Discussion and conclusions

We described here an unusual mortality among bats with six juveniles found dead in a short interval of time coupled to a high ratio of seropositive bats in a bat colony counting ~ 200 individuals. While the detection of EBLV-1 antibodies is frequently reported in field bat studies, the mortality of numerous bats from one site is unusually reported. The detection of viral RNA and viable virus in oropharyngeal swabs that we reported in the study is in accordance with previous studies [16]. Repeated detection of viral RNA in saliva swabs from recaptured bats was not observed in this study. These results are in accordance with the study of Vasquez-Moron et al. [17], that showed similar results in a serotine bat colony targeted after the detection of a bat rabies case. The majority of positive RT-PCR results are commonly associated with serotine bats. We showed here a high detection rate of neutralising EBLV-1 antibodies in the colony, with 49% of seroconverting bats. The detection of EBLV-1 virus-neutralizing antibodies is frequent in bats [16, 18], with a seroprevalence varying according to the site location, species and time. The high rate of seropositive bats in this study is probably indicative of an efficient virus transmission coupled to a rapid circulation of EBLV-1 in the colony.
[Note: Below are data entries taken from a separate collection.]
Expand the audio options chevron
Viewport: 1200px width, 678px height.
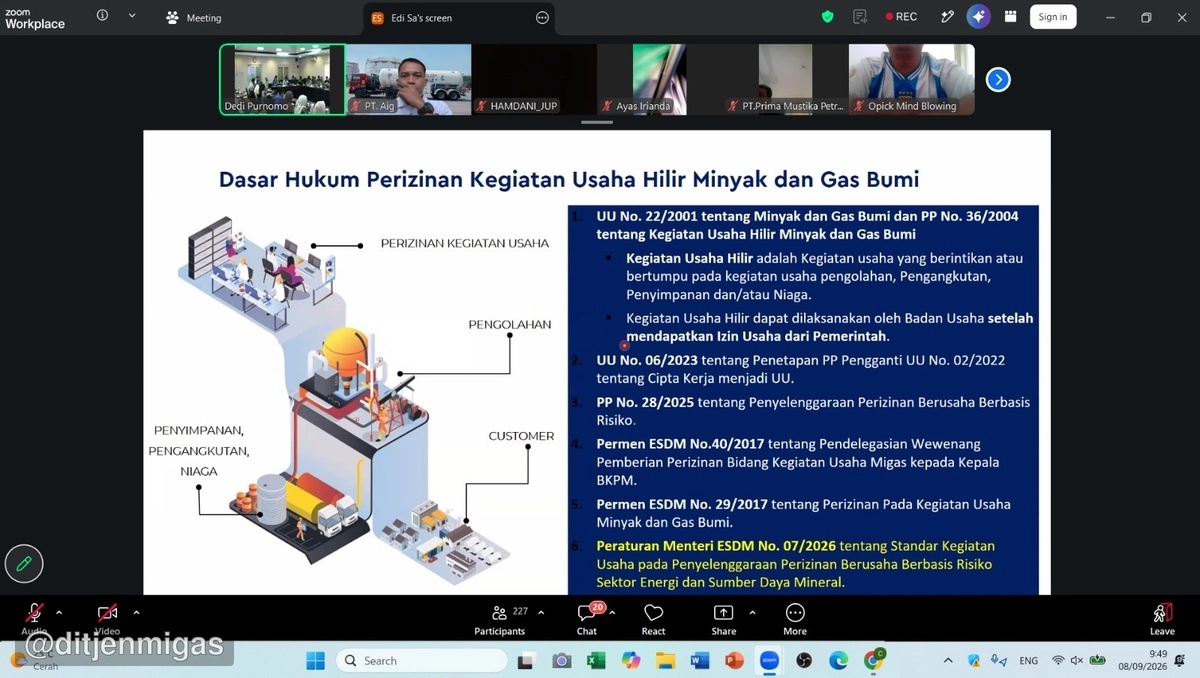[59, 613]
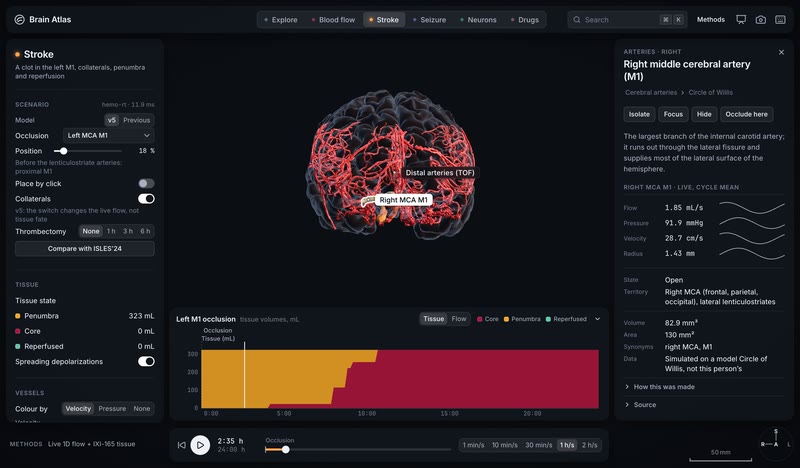Skip back to start of timeline

[182, 445]
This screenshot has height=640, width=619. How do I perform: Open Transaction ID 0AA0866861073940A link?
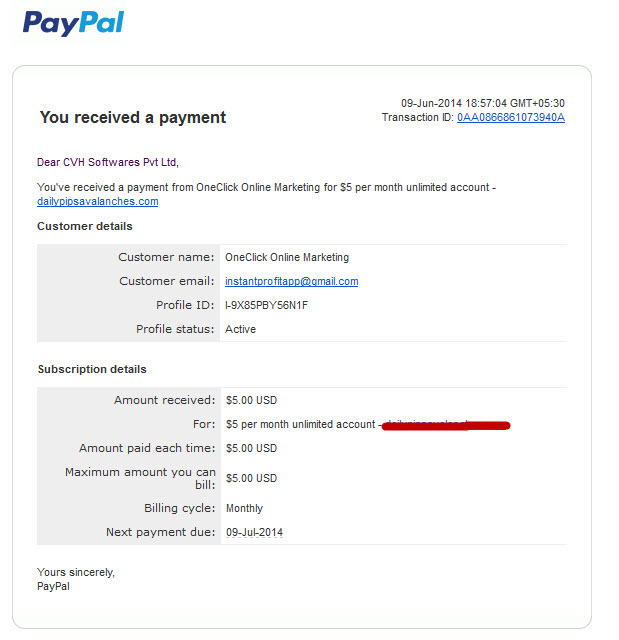511,118
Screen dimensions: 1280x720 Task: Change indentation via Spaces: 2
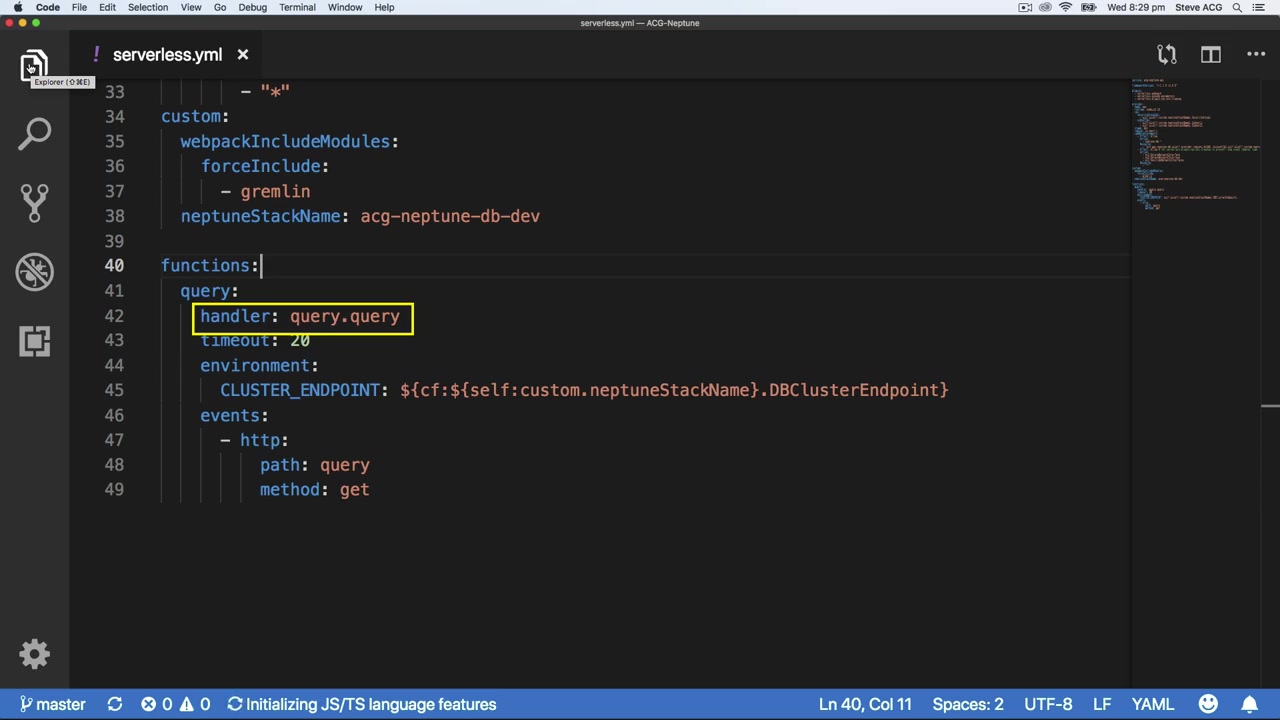(x=967, y=704)
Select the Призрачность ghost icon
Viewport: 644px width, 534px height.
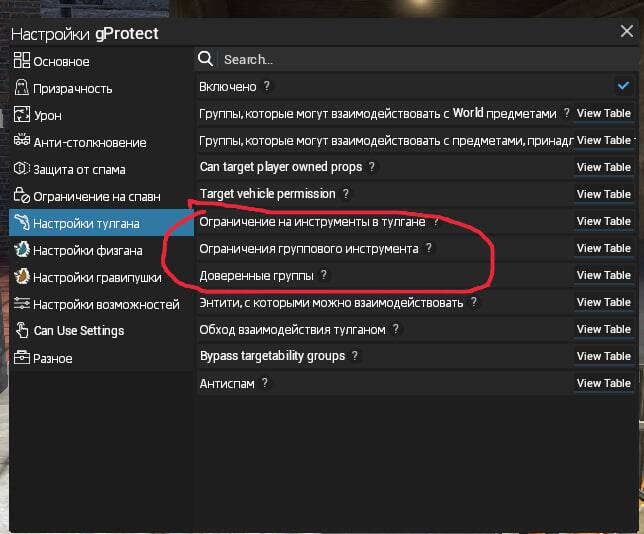pos(21,89)
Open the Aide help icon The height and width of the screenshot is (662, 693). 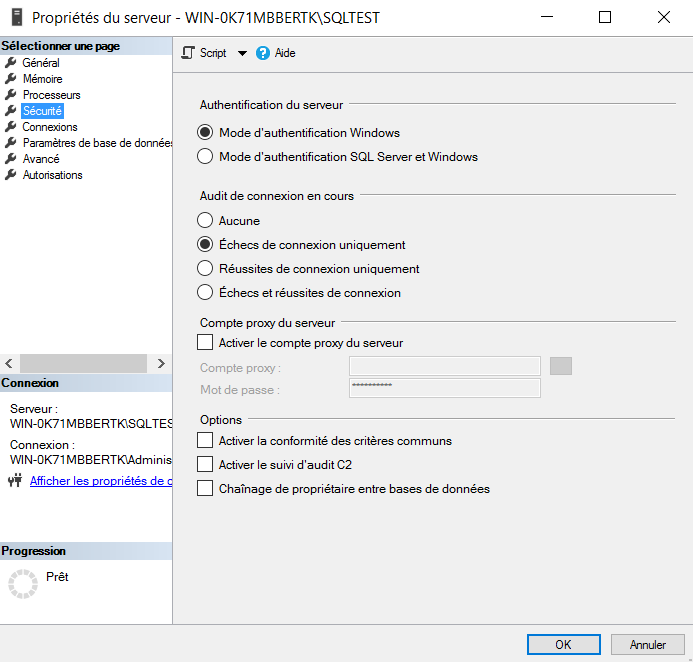[263, 53]

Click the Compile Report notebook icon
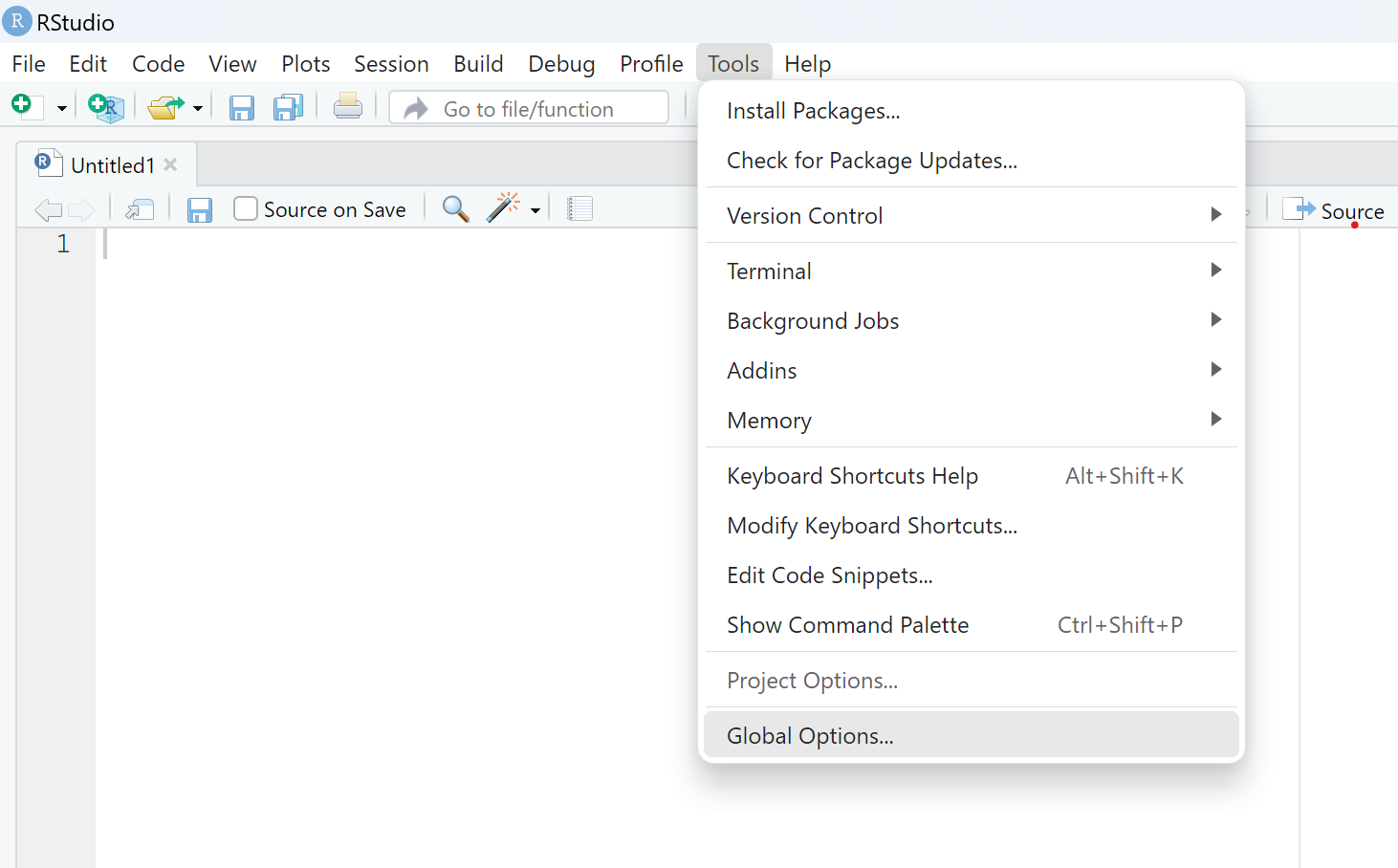(579, 208)
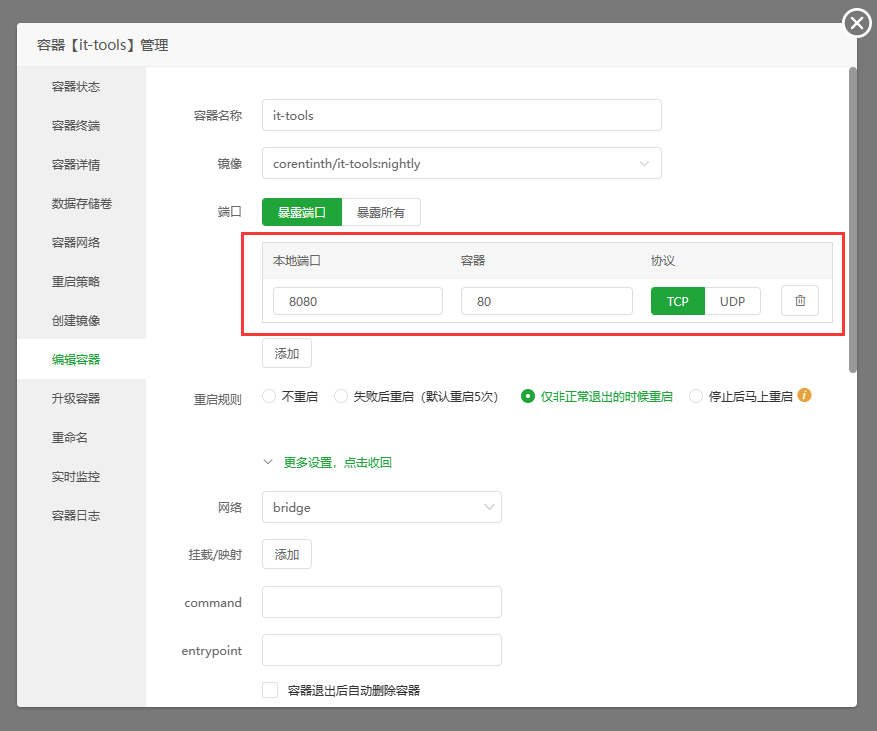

Bats and their roosts are protected by French and European legislation. Bats play a key role in regulating insect populations and are one of the best natural indicators of the environment’s health. The serotine bat, considered as the reservoir of EBLV-1, is a common and widely distributed species in France generally and the Lorraine region particularly (Fig. 2) [19]. While some aspects of serotine bat ecology have been studied, including habitat use and roosting behaviour, little is known about the bats’ winter ecology, dispersal and seasonal connectivity with other species. It should be noted that three Myotis emarginatus bats were observed in August in the roost site. One of them was captured and subjected to lyssavirus analysis, but tested negative by FAT and PCR.

Fig. 2
figure 2

Map of the Lorraine region (area of 23,547 km2) showing the geographical distribution of serotine bats

While bat rabies is a public health concern in Europe, the epidemiology and the pathogenicity of EBLV-1 in bats are still unknown as well as the dynamic of the infection and the virus influence on the mortality rate in bat colonies. To better understand the mechanisms by which EBLV(s) are maintained within bat populations, it is necessary to improve the passive surveillance of rabies in bats and further investigate serotine bat ecology through close collaboration between bat biologists and scientists. When possible, a colony of bats found to be naturally infected with EBLV-1 should be preserved and studied to shed light on the ecology of bat diseases. Neither human nor animal contact with the infected bat colony was identified. The owner of the house in Ancy sur Moselle received a post-exposure prophylaxis, although she did not report exposure. The house owner’s dog, already identified by microchip and vaccinated against rabies, received a booster vaccination in accordance with French regulations.